My band at the time was Airmobile (named for a song by Tim Hardin and Artie Butler — um, and Chuck Berry), and my bandmates were singer-guitarist John Rolfe, bassist Tom Berg and drummer Eddie Greco. We rehearsed in Eddie’s garage in Cape Elizabeth and played a few dates at the South Portland Rec Center and similar milestone-on-the-road-to-fame engagements.

I wanted the band to learn “Waiting,” and so in December I recorded a demo in my parents’ basement. Wow! Awful! There’s some decent lead guitar (Neil Young and Jorma Kaukonen much? etc.), but limited exposure is the only way to survive this recording — distorted, shrill, badly sung and drenched with reverb.

 I am providing an excerpt anyway, but not because I think you’ll enjoy it.

Remnants of an Airmobile, together again for the last time at a party at John Rolfe’s apartment in the 1980s. From left, Ed Greco, Doug Hubley, John Rolfe. Jeff Stanton photo.

We never did add “Waiting” to our repertoire, because the song is no root beer float and the demo sure doesn’t help it. But it does have the dubious distinction of being the first demo labeled as such in The Tape Catalog, the contents list of all my hundreds of homemade recordings.

As a demo, “Waiting” has scant company in the reel-to-reel section of the catalog, maybe four or five songs. (As a bad recording of a cringeworthy piece of music, however, it has all kinds of company.) There wasn’t much need for demos: I’ve never been a prolific songwriter, for one thing.
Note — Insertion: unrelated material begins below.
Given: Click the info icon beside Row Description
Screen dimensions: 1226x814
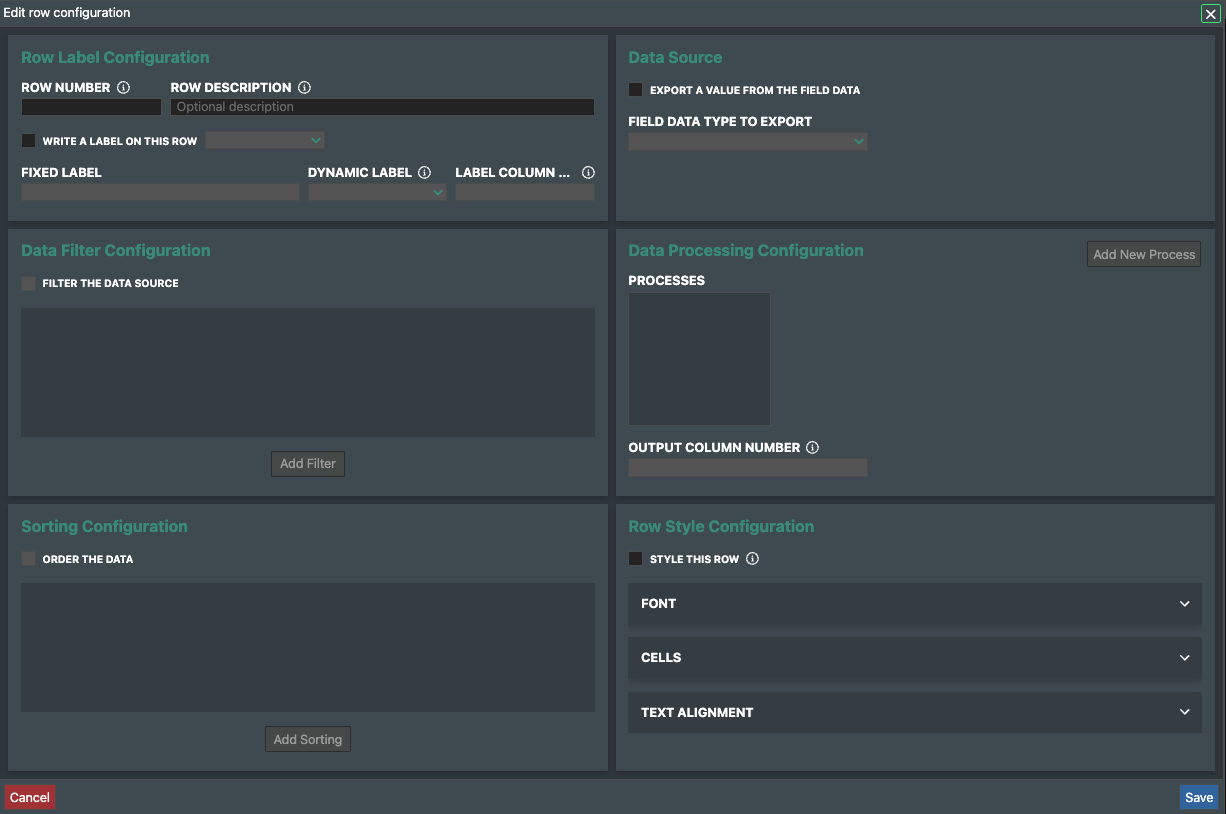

And anyway, in the days when I was playing with electric bands, it was just as easy to teach my occasional creations to the group at rehearsal.
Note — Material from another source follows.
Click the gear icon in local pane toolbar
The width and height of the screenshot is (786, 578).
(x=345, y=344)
“Waiting” in the Tape Catalog. The weird “HSE” emblem is the Hubley Seal of Approval, reserved for tracks that I wouldn’t have been embarrassed to play for company in the mid-1970s. “PEA Source” and “Tear Source” indicate that these cuts appeared on the “Forty Years of a Basement” compilations Phoney English Accent and Tear in Every Eye, respectively. The Post-It was telling me there was usable material on this tape. The “ha, ha” — well, ha, ha.
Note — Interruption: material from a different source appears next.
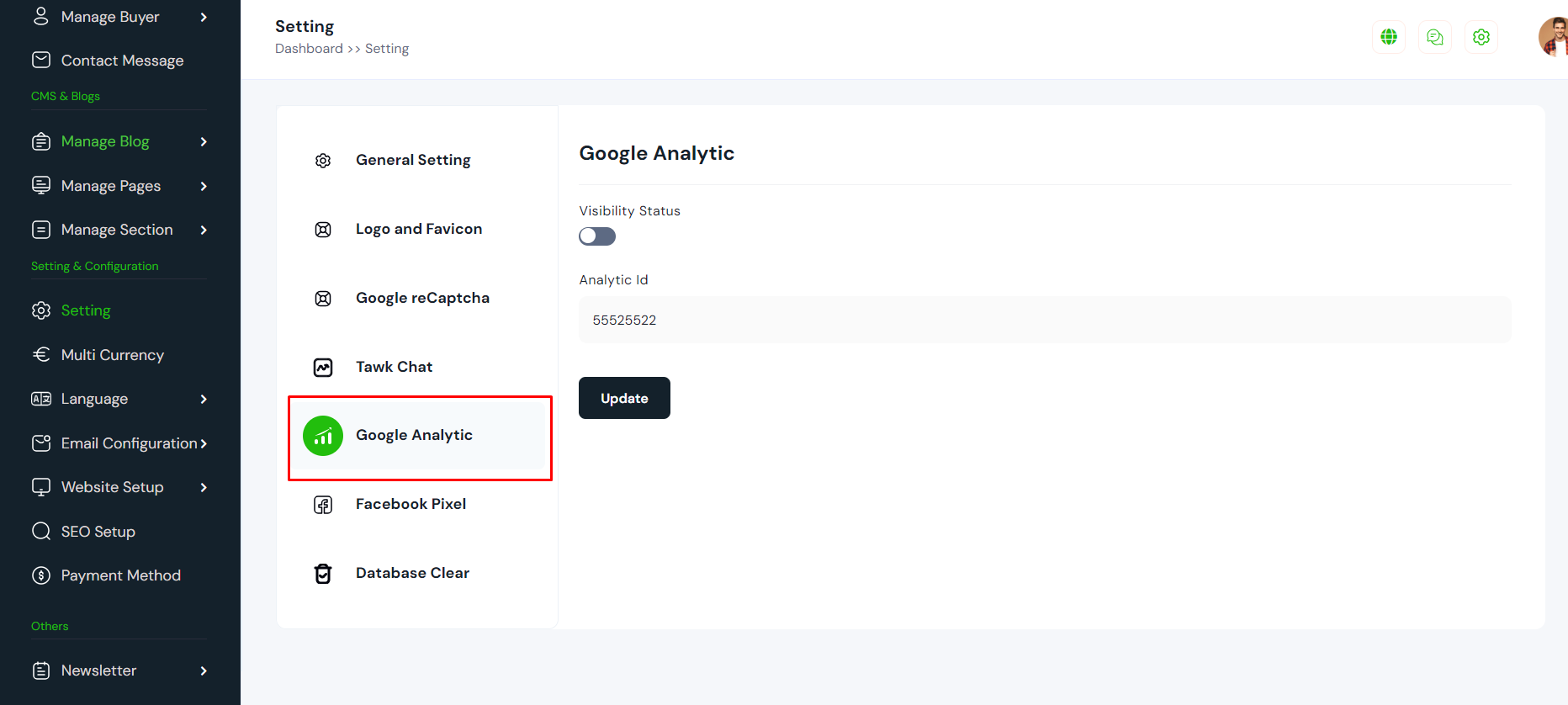Expand the Website Setup chevron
For many years, when I did rise to the level of demo’ing a song, that may have been more about my state of mind than anything else. Hence the 1983 version of “Nothing to Say” (below) that, for me and the Gretsch Anniversary Model, is a sustained howl as much as it is a teaching tool.

A four-track recorder that I obtained in 1994 encouraged me to develop more of a demo habit. It was the first recorder I’d had since 1987 that enabled me to overdub and, better yet, no tedious-but-perilous bouncing was needed to layer up three or four tracks, in contrast to the Sony reel-to-reel two-track I’d used for so long. (Bouncing is the technique of mixing multiple recorded tracks onto a blank track so you can reuse the first tracks for new parts. For me in the 1970s, this involved mixing the two Sony tracks onto a cassette recorder and then recording parts back onto the Sony alongside that mixdown.) 

Suddenly I was back to building arrangements on tape, and I liked it as much as ever.

The band at that time was the Boarders, featuring Gretchen Schaefer, my partner then and now, on bass and Jonathan Nichols-Pethick on drums. In contrast to its covers-heavy predecessor outfit, the Cowlix, this trio developed a fair amount of originals and therefore had more use for demos. I had a few new or re-conceived songs, and Jon had a couple others that I interfered with — er, contributed to — with the four-track coming in handy.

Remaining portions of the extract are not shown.